Gut microbiome and fecal metabolic alteration in systemic lupus erythematosus patients with depression
Han Yao, Hao Yang, Yueying Wang, Qian Xing, Yan Lin, Yaru Chai
Abstract
Background Mental health disorders in systemic lupus erythematosus (SLE) are gradually getting recognized; however, less is known regarding the actual structure and compositional alterations in gut microbiome and metabolism and the mechanisms of how they affect depression development in SLE patients. Methods Twenty-one SLE patients with depression (SLE-d), 17 SLE patients without depression (SLE-nd), and 32 healthy controls (HC) were included in this study. Fecal samples were collected for 16S rRNA gene sequencing and ultra-high-performance liquid chromatography-quadrupole time-of-flight mass spectrometry (UHPLC-QTOF-MS) based metabolomics. Results The structure of gut microbiome in the SLE-d group changed compared with that in the other two groups.
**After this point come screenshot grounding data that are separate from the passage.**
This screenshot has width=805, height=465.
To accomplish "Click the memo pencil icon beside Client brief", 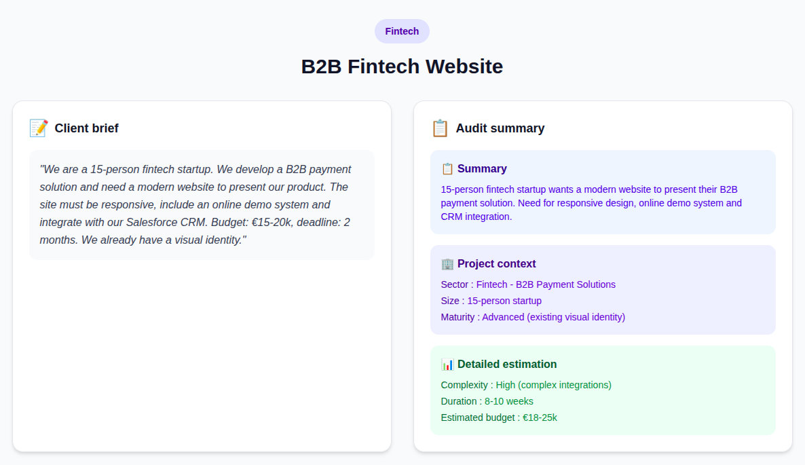I will [39, 128].
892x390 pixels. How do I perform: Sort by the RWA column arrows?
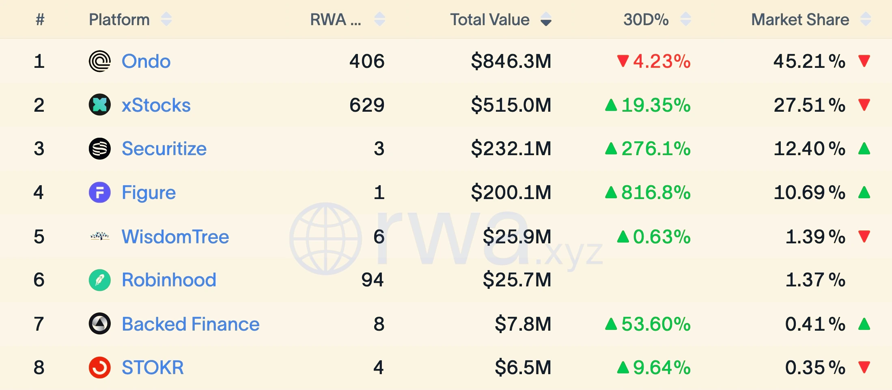(x=379, y=19)
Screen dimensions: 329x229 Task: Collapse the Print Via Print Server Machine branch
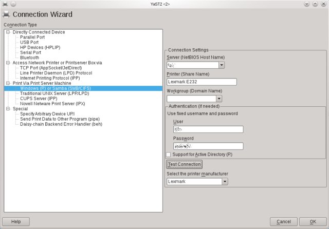point(8,83)
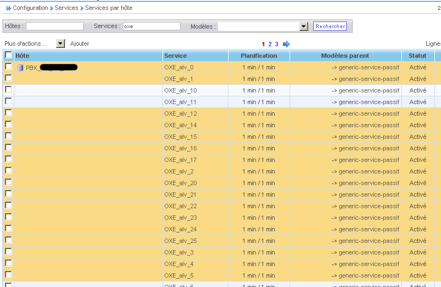Screen dimensions: 441x287
Task: Click the Ajouter link
Action: 80,44
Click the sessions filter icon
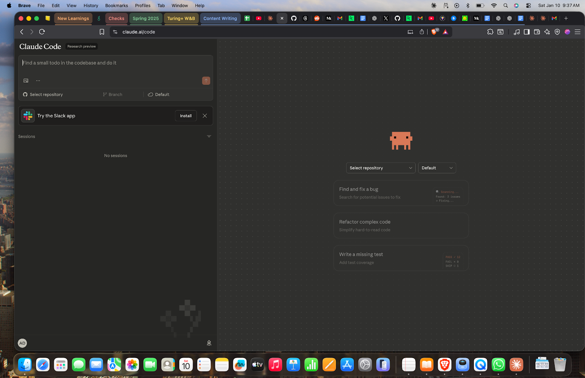585x378 pixels. pyautogui.click(x=209, y=136)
The microbiome composition of SLE-d group showed decreased species richness indices, characterized by low ACE and Chao1 indices, a decrease in the ratio of phylum Firmicutes to Bacteroidetes, genus Faecalibacterium and Roseburia . A downregulation of the metabolite fexofenadine involved in bile secretion was positively correlated with the genus Faecalibacterium , Subdoligranulum and Agathobacter . Compared with the SLE-nd group, the SLE-d group had elevated serum levels of IL-2 and IL-6 and decreased BDNF. Interestingly, abundance of the genus Faecalibacterium and Roseburia was negatively correlated with IL-6, abundance of the genus Roseburia was negatively correlated with IL-2, and abundance of the genus Bacteroides was positively correlated with IL-2. Conclusion This study identified specific fecal microbes and their metabolites that may participate in the development of SLE-d. Our findings provide a new perspective for improving depression in SLE patients by regulating the gut–brain axis.